Luares Cariocas | Carlos Monteiro

 por Carlos Monteiro | 




















Luares Cariocas

Há cidades que pertencem ao sol. O Rio de Janeiro pertence também à lua.

Pouca gente presta atenção, mas a Cidade Maravilhosa muda de personalidade quando o astro da noite assume o comando do céu. O Rio diurno é conhecido de todos: praias cheias, buzinas apressadas, vendedores ambulantes, guarda-sóis coloridos. Já o Rio iluminado pela lua é outro. Mais silencioso, mais romântico, mais misterioso. Um Rio que parece posar para uma fotografia em preto e branco.

Numa noite de lua cheia, basta caminhar pela orla de Copacabana para entender. O mar deixa de ser apenas mar. Torna-se um espelho inquieto, recortado por trilhas prateadas que dançam sobre as ondas. A cada arrebentação, a luz se desfaz e se recompõe, como se alguém estivesse revelando fotografias líquidas no laboratório da natureza.

Da Praia Vermelha, aos pés do Pão de Açúcar, a lua surge devagar atrás das montanhas, desenhando contornos que durante o dia passam despercebidos. O morro ganha sombras profundas, as pedras ficam douradas de prata e os barcos ancorados parecem adormecer sobre a baía. É um espetáculo gratuito e diário, embora muitos cariocas, acostumados à beleza, já não o percebam.

Na Lagoa Rodrigo de Freitas, o luar encontra um de seus palcos preferidos.
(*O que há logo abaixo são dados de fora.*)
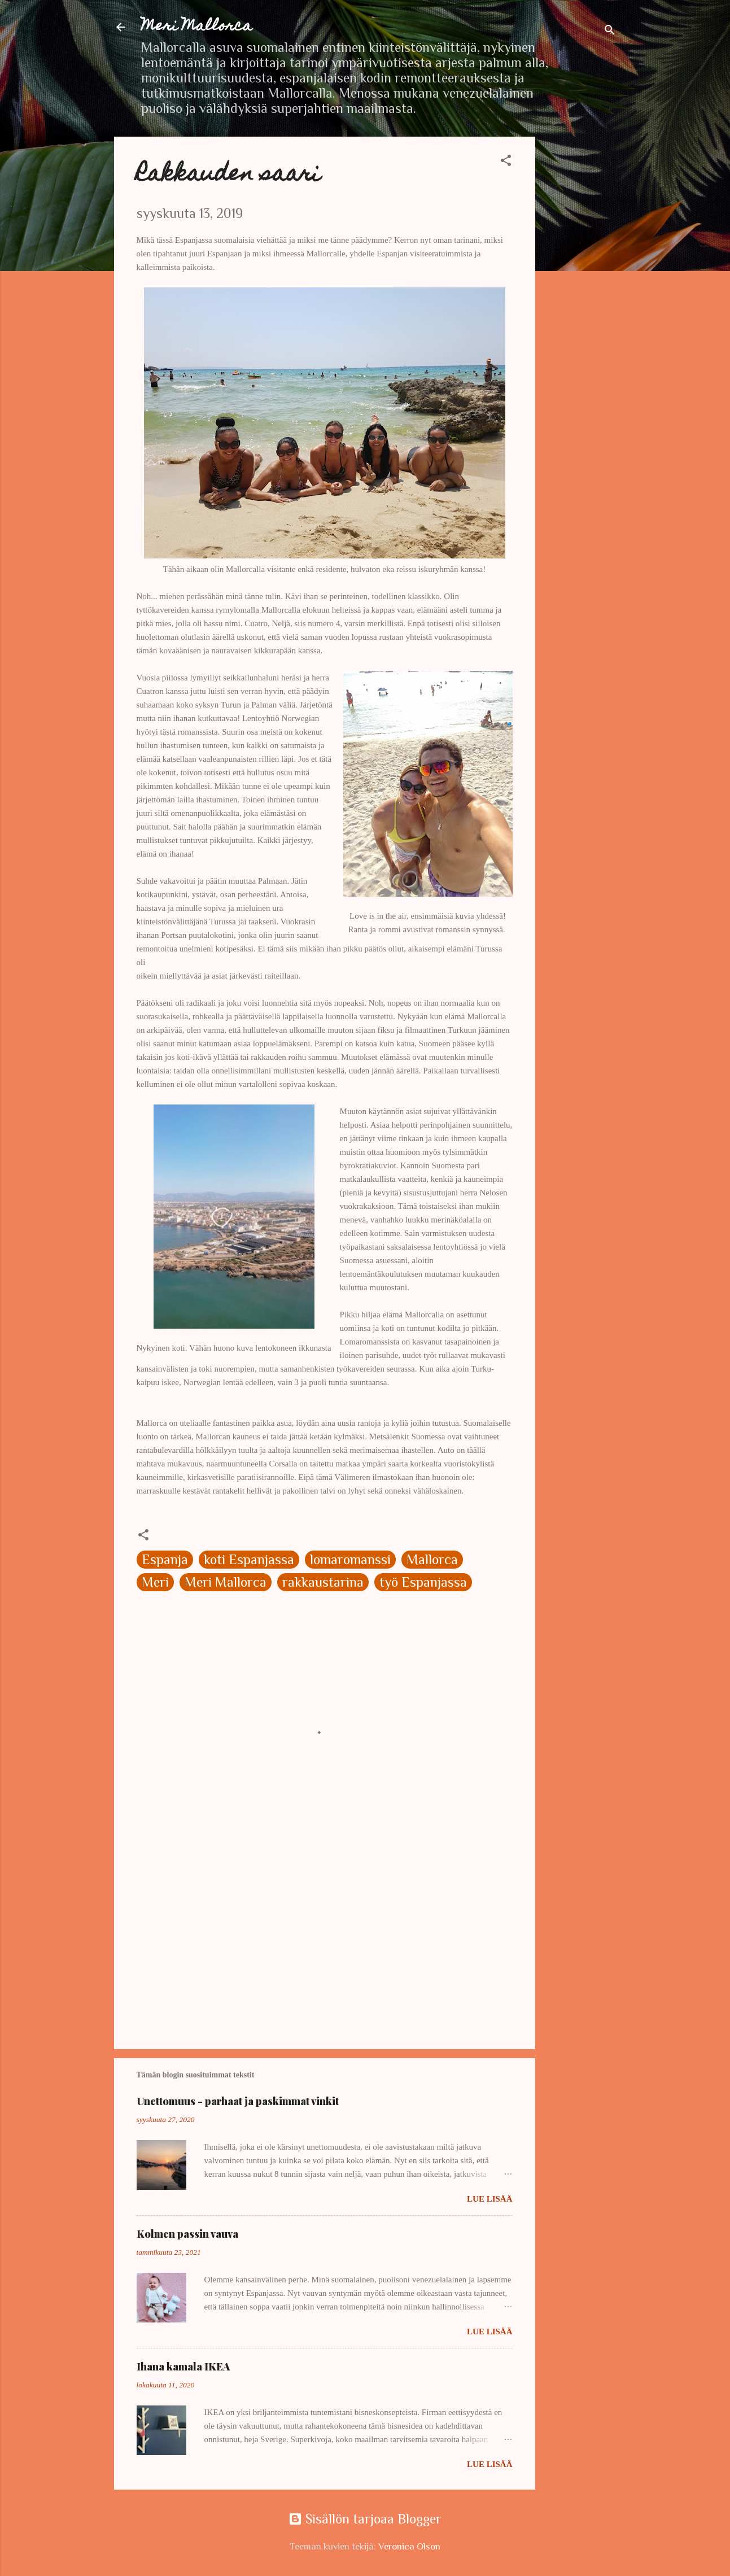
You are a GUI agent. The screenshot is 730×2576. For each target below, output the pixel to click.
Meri (155, 1582)
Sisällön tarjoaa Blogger (365, 2518)
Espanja (165, 1559)
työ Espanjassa (423, 1582)
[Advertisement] (580, 306)
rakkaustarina (323, 1582)
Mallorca (432, 1559)
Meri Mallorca (196, 26)
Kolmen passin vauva (187, 2234)
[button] (506, 161)
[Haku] (610, 31)
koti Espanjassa (249, 1559)
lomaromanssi (350, 1559)
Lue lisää (489, 2198)
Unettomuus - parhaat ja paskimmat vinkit (238, 2101)
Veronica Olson (409, 2546)
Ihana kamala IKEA (183, 2366)
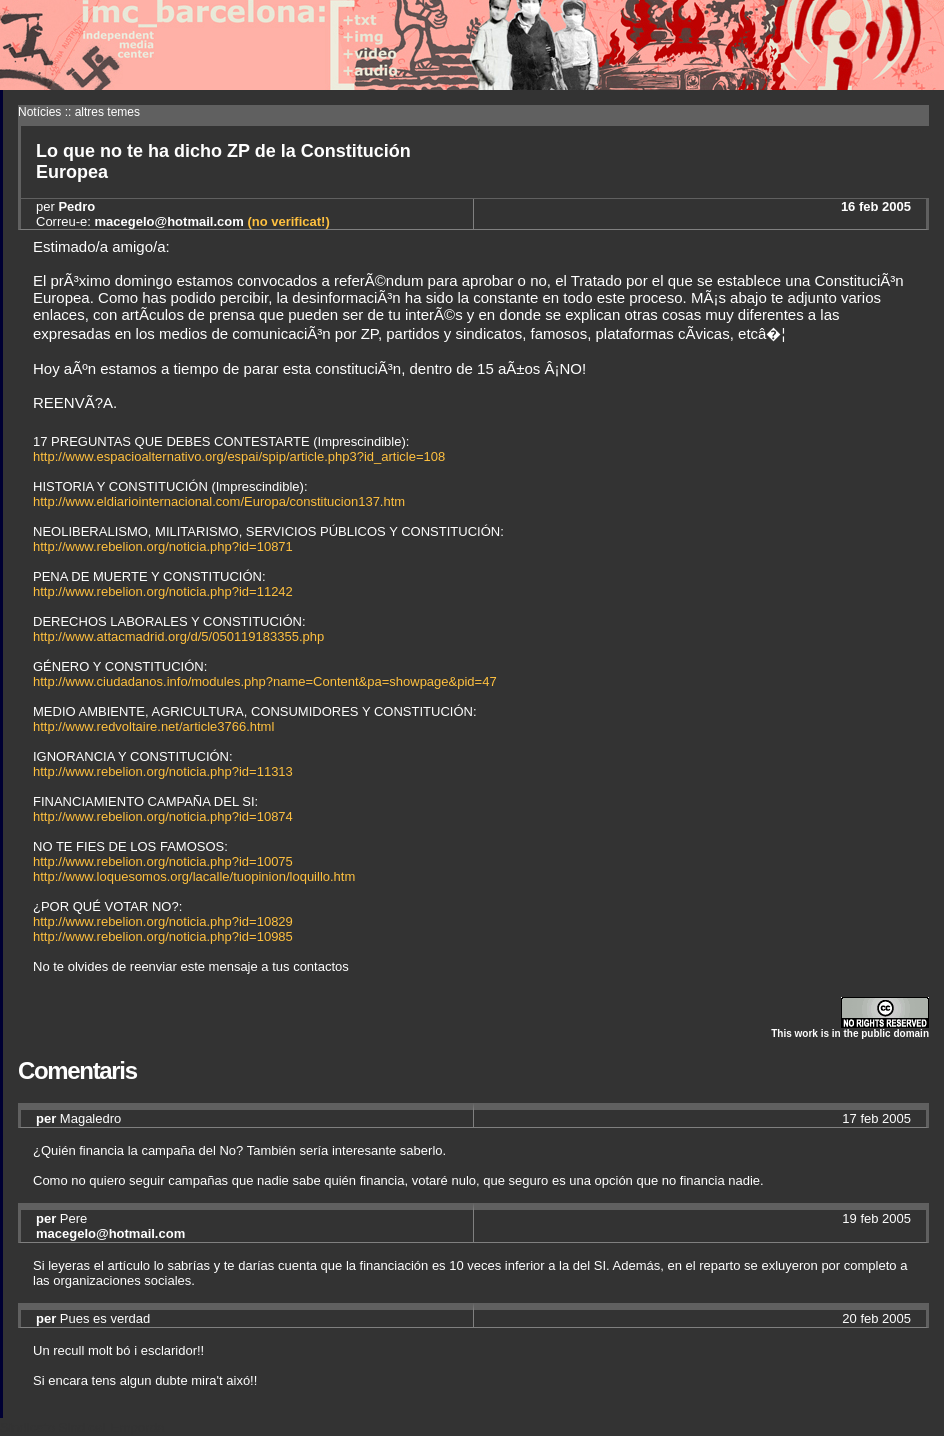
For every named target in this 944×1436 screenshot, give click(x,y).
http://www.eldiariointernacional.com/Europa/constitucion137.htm (219, 501)
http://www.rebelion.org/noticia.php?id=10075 (163, 861)
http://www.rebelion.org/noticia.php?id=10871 (163, 546)
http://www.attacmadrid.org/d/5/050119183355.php (178, 636)
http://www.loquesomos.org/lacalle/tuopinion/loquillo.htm (194, 876)
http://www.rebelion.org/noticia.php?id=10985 (163, 936)
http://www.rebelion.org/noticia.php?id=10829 (163, 921)
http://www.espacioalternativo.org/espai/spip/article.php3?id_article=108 (239, 456)
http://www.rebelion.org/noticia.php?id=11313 (163, 771)
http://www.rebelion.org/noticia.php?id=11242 (163, 591)
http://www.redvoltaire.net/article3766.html (153, 726)
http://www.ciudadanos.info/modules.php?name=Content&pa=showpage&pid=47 (265, 681)
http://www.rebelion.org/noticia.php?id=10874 (163, 816)
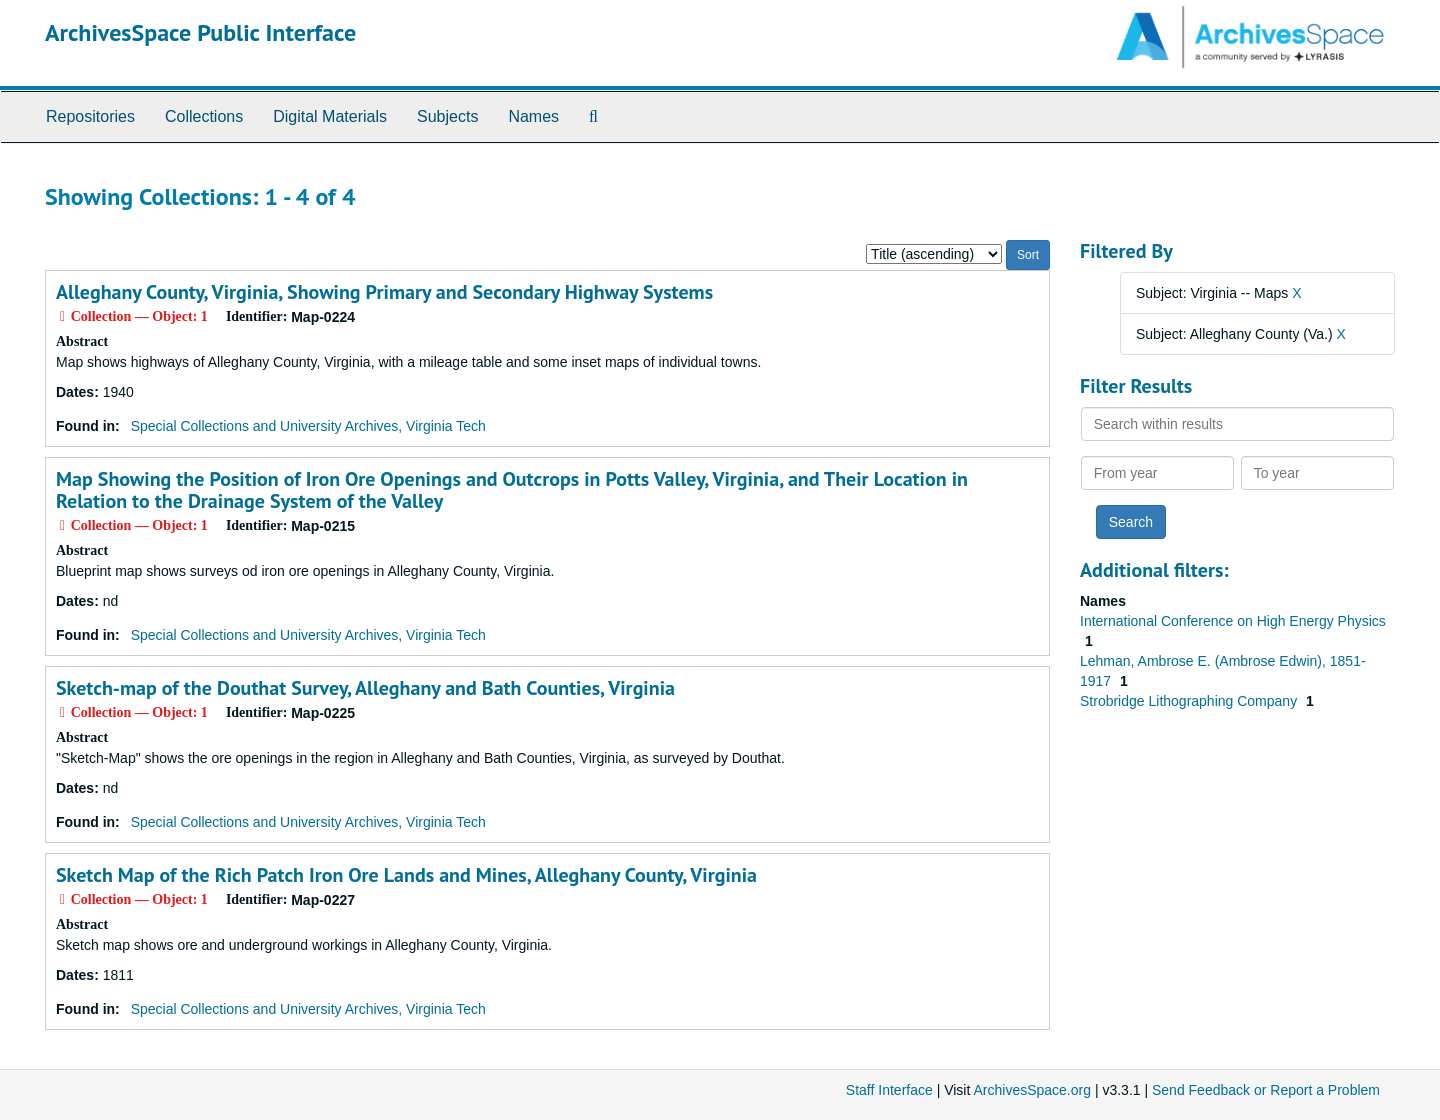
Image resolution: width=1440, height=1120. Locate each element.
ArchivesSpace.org (1032, 1090)
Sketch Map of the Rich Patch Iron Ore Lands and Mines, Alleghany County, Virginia (406, 875)
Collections (204, 116)
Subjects (447, 116)
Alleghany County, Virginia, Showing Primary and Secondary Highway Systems (384, 292)
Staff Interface (889, 1090)
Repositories (90, 116)
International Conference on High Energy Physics (1233, 621)
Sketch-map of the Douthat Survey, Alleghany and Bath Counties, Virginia (365, 688)
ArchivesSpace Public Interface (200, 32)
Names (533, 116)
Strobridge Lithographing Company (1190, 701)
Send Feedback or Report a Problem (1266, 1090)
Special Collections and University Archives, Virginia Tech (308, 426)
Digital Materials (330, 116)
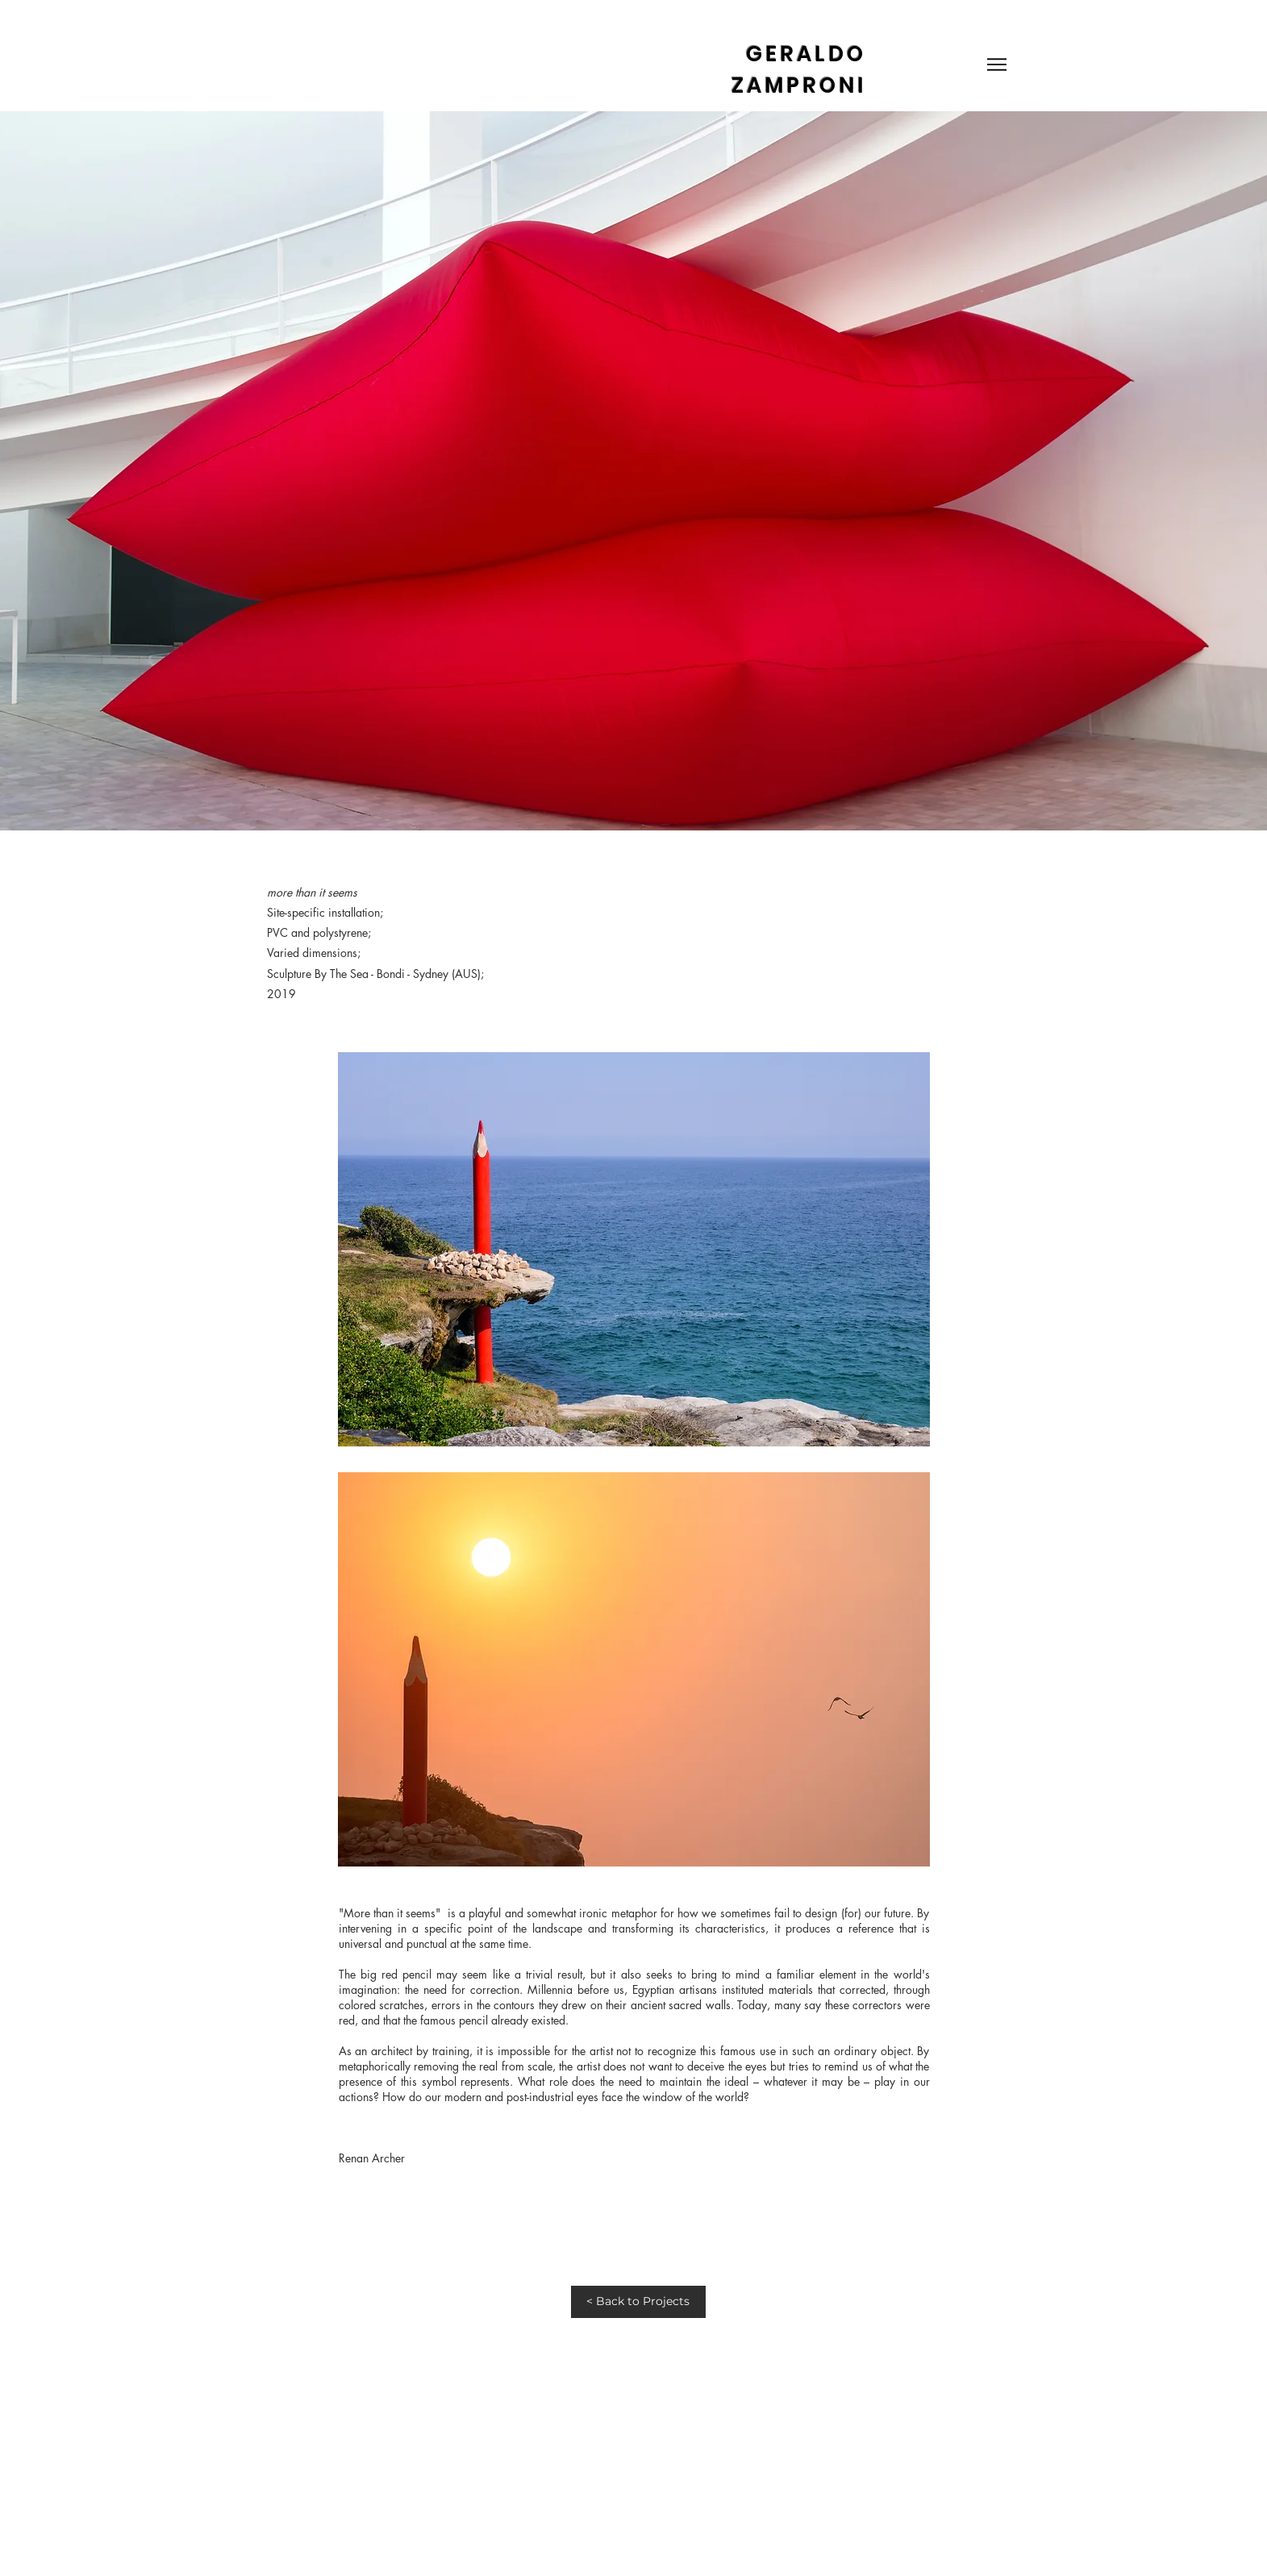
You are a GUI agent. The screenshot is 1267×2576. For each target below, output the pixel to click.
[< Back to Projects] (638, 2302)
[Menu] (997, 64)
A água serena acolhe o reflexo da lua como uma moldura acolhe um retrato. Ciclistas reduzem o ritmo sem perceber. Casais silenciam. Até os remadores parecem respeitar aquele instante em que céu e lagoa conversam sem palavras.

Há também os luares vistos dos morros. Do alto de Santa Teresa, por exemplo, a cidade acende suas luzes enquanto a lua paira sobre a Baía de Guanabara. Lá de cima, o Rio parece uma constelação espalhada entre montanhas. É difícil saber onde terminam as estrelas do céu e começam as estrelas da cidade.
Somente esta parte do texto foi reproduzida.